The Typical Postpartum Timeline
Once you deliver, your body stops producing placental ALP. The placental form of the enzyme has a half-life of about 3 to 7 days, meaning the amount in your blood drops by roughly half each week. That sounds fast, but if your levels were very high to begin with, it can still take weeks of halving before you reach a normal range.
For most women, ALP normalizes within 6 to 12 weeks postpartum. A review of published cases found this to be the most common window. However, in cases with especially high third-trimester levels, normalization can take longer. One well-documented case showed levels that didn’t return to near-baseline until 15 weeks postpartum, and another took up to 18 weeks. So if your levels are still mildly elevated at your 6-week postpartum check, that alone isn’t necessarily a red flag.
The placental form itself clears relatively quickly, often within the first two weeks after delivery. What you’re waiting for after that point is the total ALP reading to settle back into the nonpregnant reference range, which also reflects normal liver and bone turnover that continues independently of the placenta.
What Affects How Quickly Levels Drop
The biggest factor is how high your ALP climbed during pregnancy. A woman whose third-trimester ALP peaked at 150 U/L will return to normal faster than someone whose levels reached 500 or 1,000 U/L, simply because there’s less distance to fall. The half-life of the enzyme stays the same regardless of the peak, so higher starting points mean more cycles of halving before you’re back in range.
Breastfeeding, bone healing after delivery, and normal postpartum liver changes can all contribute small amounts of non-placental ALP to your blood work. These contributions are generally modest and resolve on their own, but they can keep your total number slightly above the reference range even after the placental form is gone.
When Elevated Levels Deserve a Closer Look
If your ALP hasn’t returned to the normal range by about 12 weeks postpartum, your provider will likely want to investigate further, especially if levels plateau or rise instead of trending downward. Persistently elevated ALP after the placental source is gone can point to liver issues (such as lingering cholestasis or biliary obstruction) or increased bone turnover.

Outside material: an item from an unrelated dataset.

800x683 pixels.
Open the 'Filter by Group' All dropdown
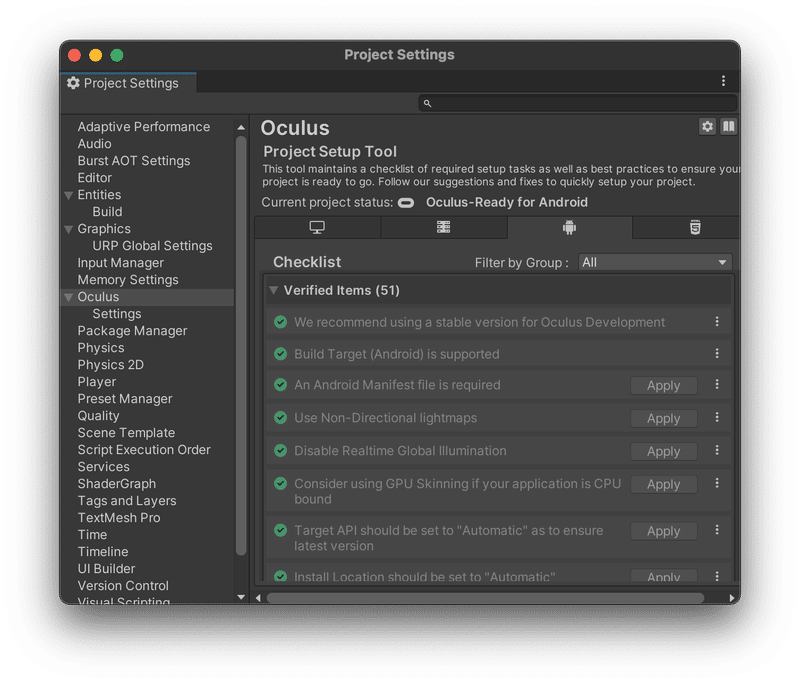pos(655,261)
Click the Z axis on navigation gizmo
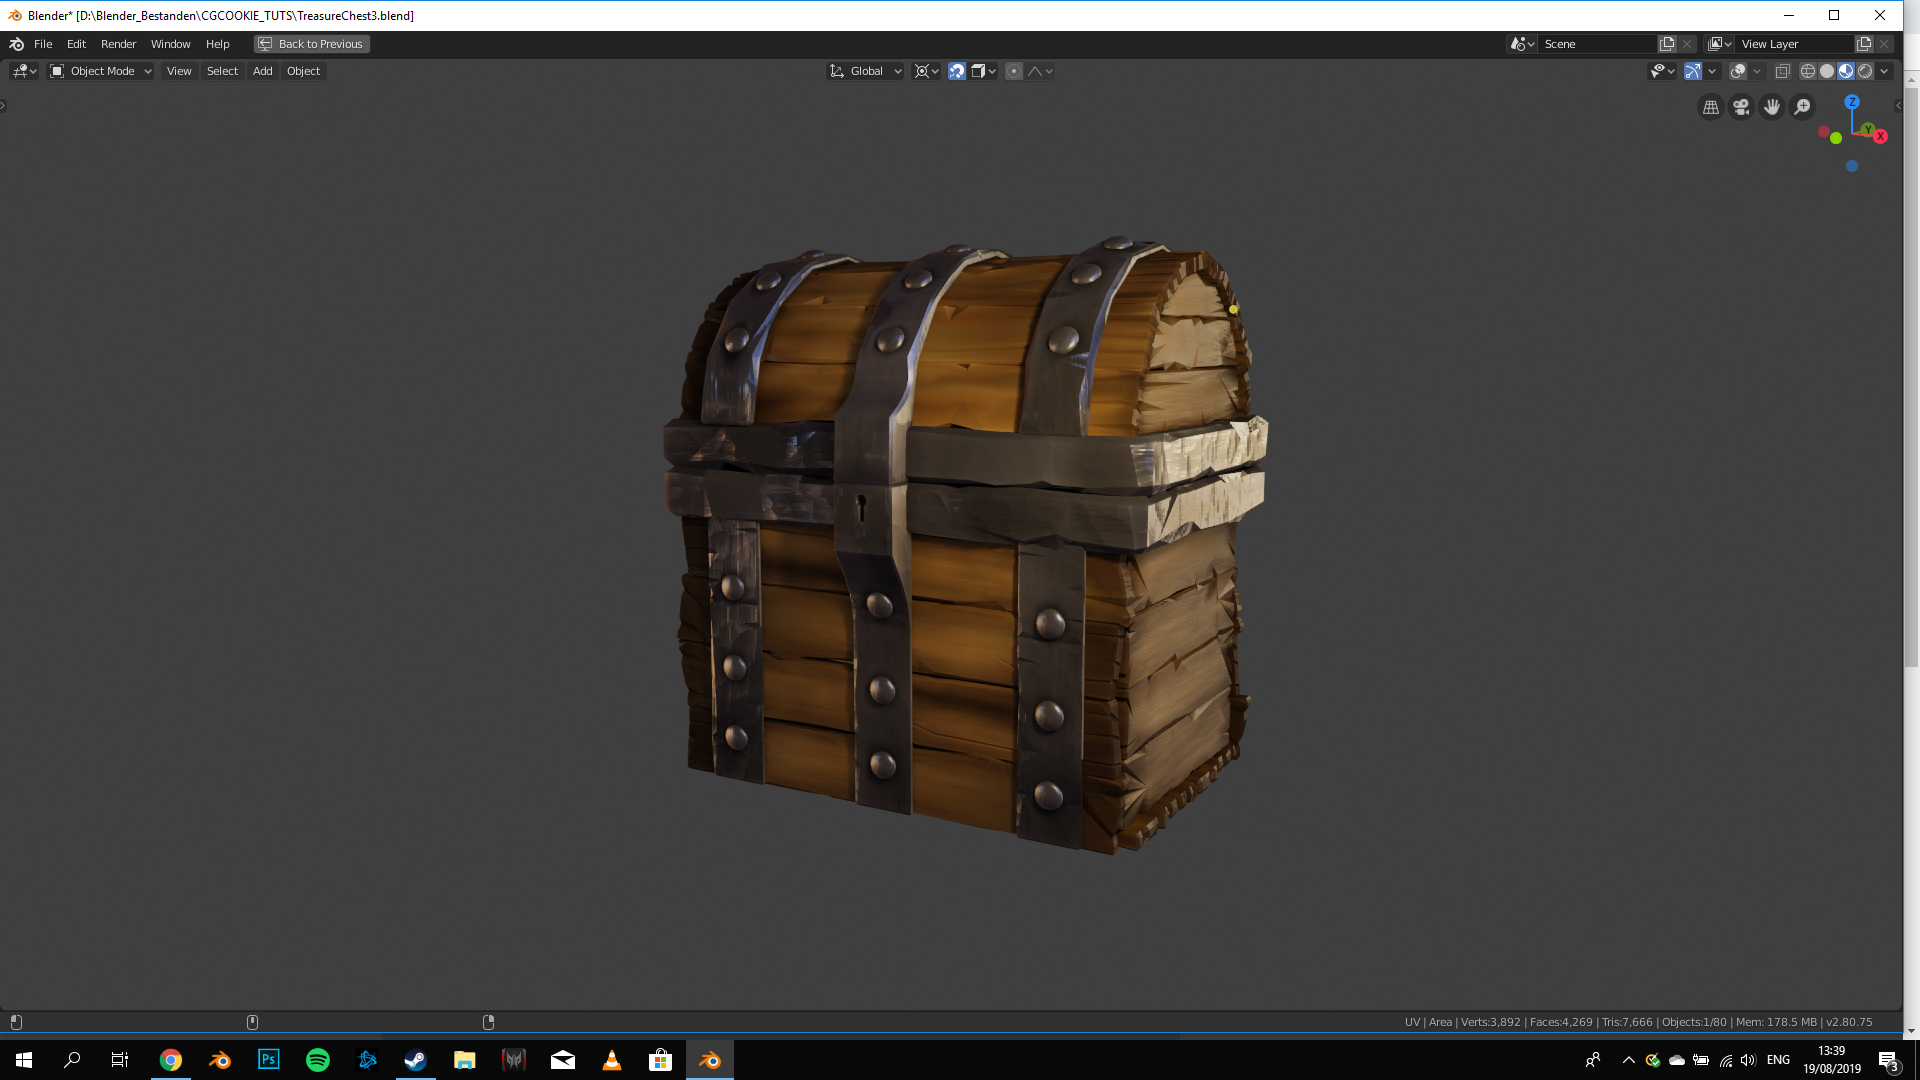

The key distinction is the trend. A value that’s still mildly elevated at 8 weeks but clearly dropping from where it was at 4 weeks is reassuring. A value that stays flat or climbs after 12 weeks warrants additional testing, often an ALP isoenzyme test that identifies whether the liver or bone form is responsible. This test was the same one used during pregnancy to confirm the placental source and can help rule out conditions like bile duct problems or bone disease.
If you had a pregnancy-related liver condition like intrahepatic cholestasis, postnatal follow-up blood work is especially important to confirm that liver function has fully recovered. In these cases, ALP is typically checked alongside other liver markers to get a complete picture.
What to Expect at Follow-Up
Most providers will recheck ALP at a routine postpartum visit, usually around 6 weeks after delivery. If the level is still elevated, a repeat test 4 to 6 weeks later can confirm whether it’s trending in the right direction. You don’t need to do anything specific to speed the process along. The enzyme clears on its own as the placental tissue is no longer present to produce it.
If your blood work during pregnancy showed an isolated ALP elevation (meaning your other liver tests were normal), the odds are strongly in favor of a straightforward placental source that resolves without intervention. The postpartum blood draw is largely a formality to confirm what’s expected, not a sign that something is wrong.